20 Historical Figures that we Would Love to Bring Back from the Dead

Restored photograph of Albert Einstein during a lecture in Vienna (c. 1921). Wikimedia Commons.

18. Albert Einstein revolutionized our understanding of the universe

Renouncing his German citizenship in 1896, enduring statelessness for more than five years, Albert Einstein eventually settled in Switzerland where he earned his PhD in 1905. In the same year, now known as his “miracle year”, the acclaimed scientist published four groundbreaking papers which collectively revolutionized academic understandings on space, time, mass, and energy. Developing his landmark special theory of relativity whilst working at the Swiss Patent Office in Bern, Einstein subsequently adapted his discovery into a general theory of relativity which today stands as one of the two pillars of modern physics.

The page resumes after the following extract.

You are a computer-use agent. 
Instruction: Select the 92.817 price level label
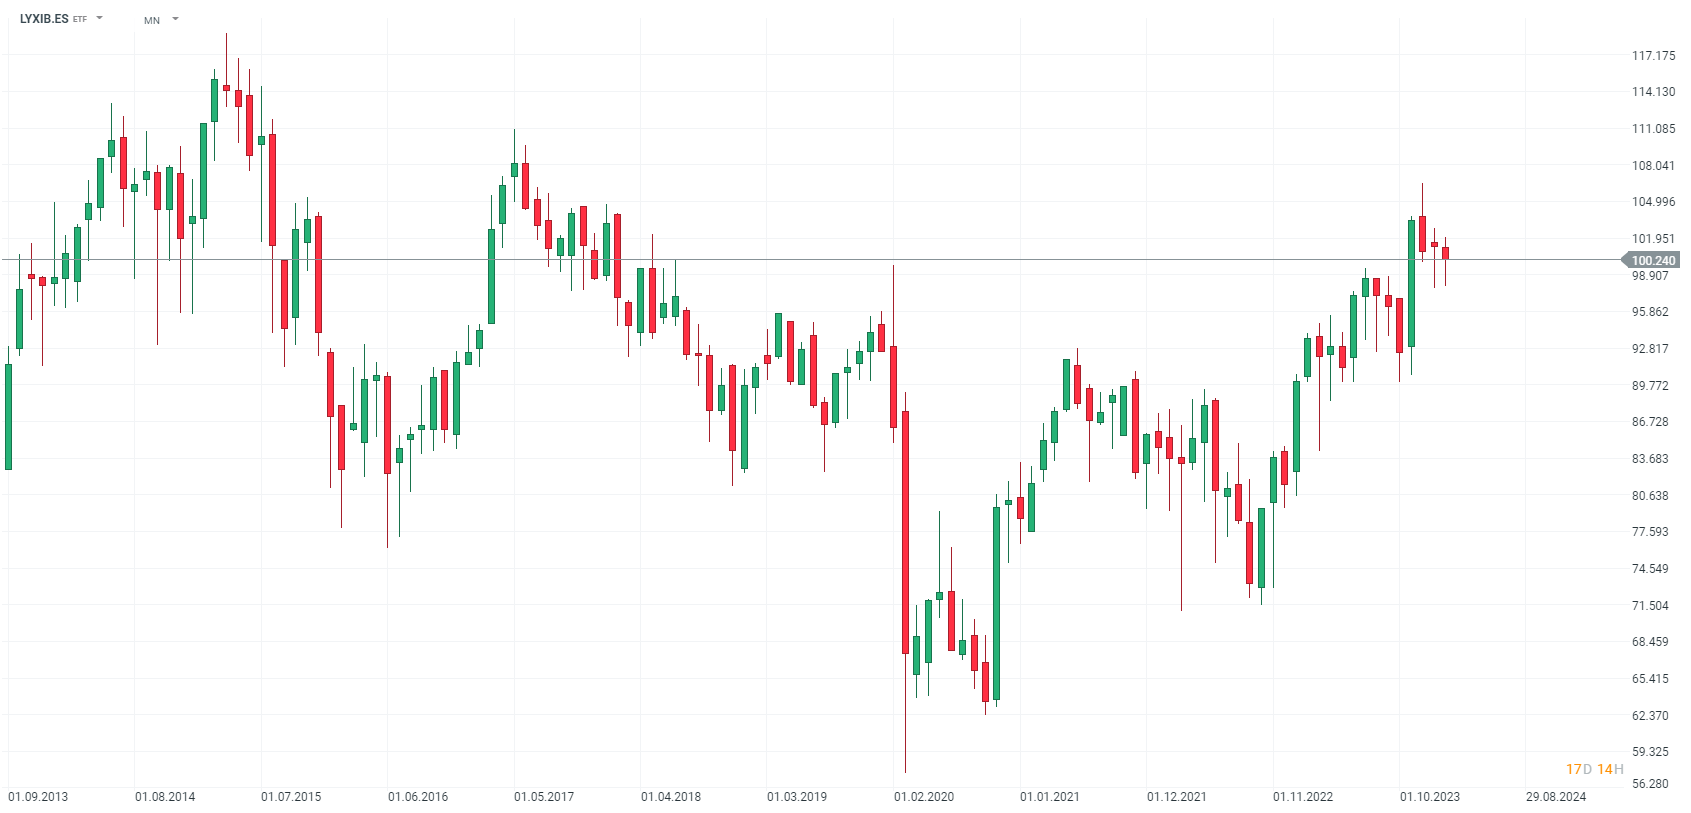pyautogui.click(x=1650, y=349)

Awarded the Nobel Prize in Physics in 1921 in recognition of “his services to theoretical physics, and especially for his discovery of the law of the photoelectric effect”, Einstein is perhaps best known today for his mass-energy equivalence formula E = mc2. Fleeing Europe following the rise of Hitler due to his Jewish heritage, Einstein wrote to President Roosevelt on the eve of the Second World War to encourage the development of nuclear technology. However, following its use in 1945, Einstein denounced the weaponry and campaigned for disarmament during the 1950s. Publishing more than three hundred scientific papers, becoming synonymous with genius in the decades since his death, one can only imagine the contributions a mind like Einstein’s could make to modern science.